Dataset records
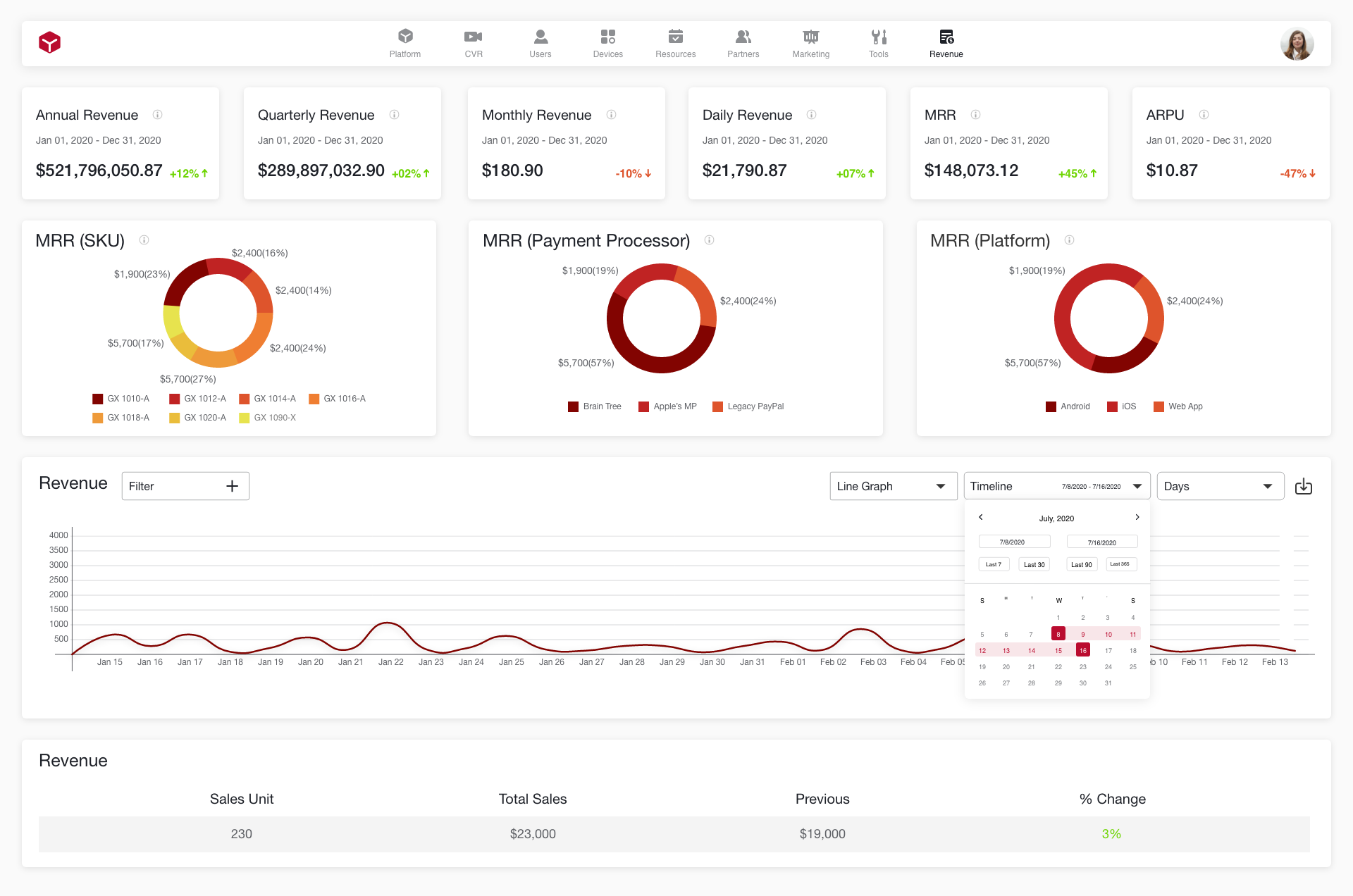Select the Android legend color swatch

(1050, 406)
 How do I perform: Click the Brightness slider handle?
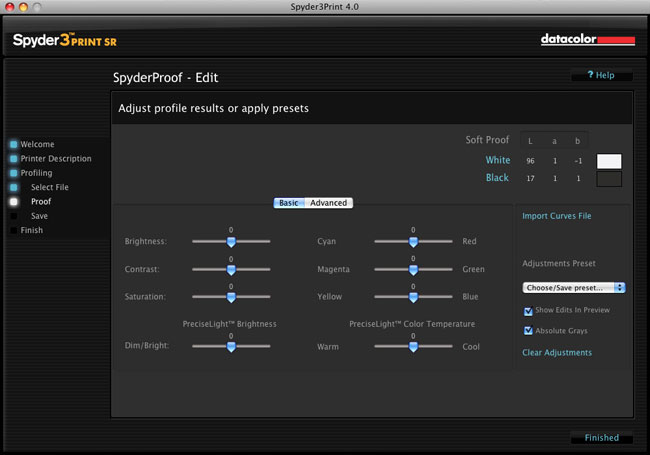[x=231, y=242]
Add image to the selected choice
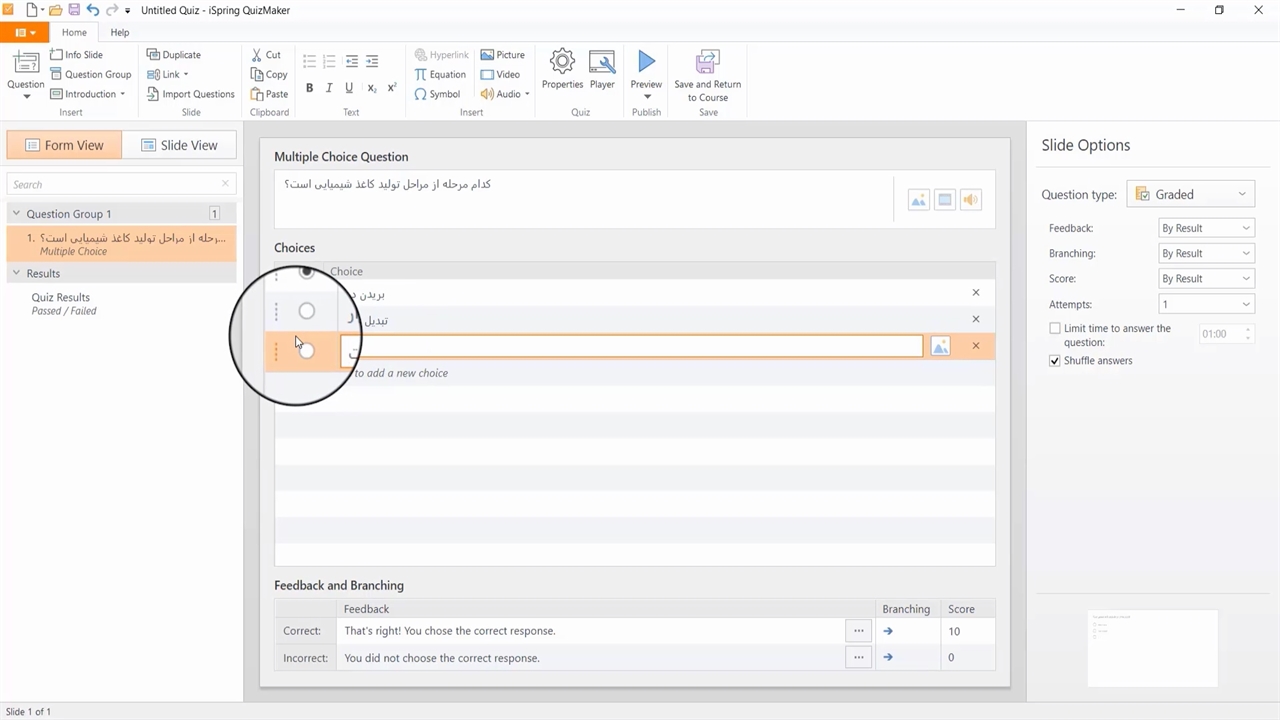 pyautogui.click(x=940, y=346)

---

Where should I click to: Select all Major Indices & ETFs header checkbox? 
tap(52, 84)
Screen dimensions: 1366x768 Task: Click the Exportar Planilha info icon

Task requirements
Repeat the lines from the line with "Where should I" up to and including the line with "Screen dimensions: 1366x768", substituting "tick box" for "checkbox" and leaving everything else unchanged.

Solution
Where should I click to: Select all Major Indices & ETFs header tick box? 
tap(52, 84)
Screen dimensions: 1366x768 Task: Click the Exportar Planilha info icon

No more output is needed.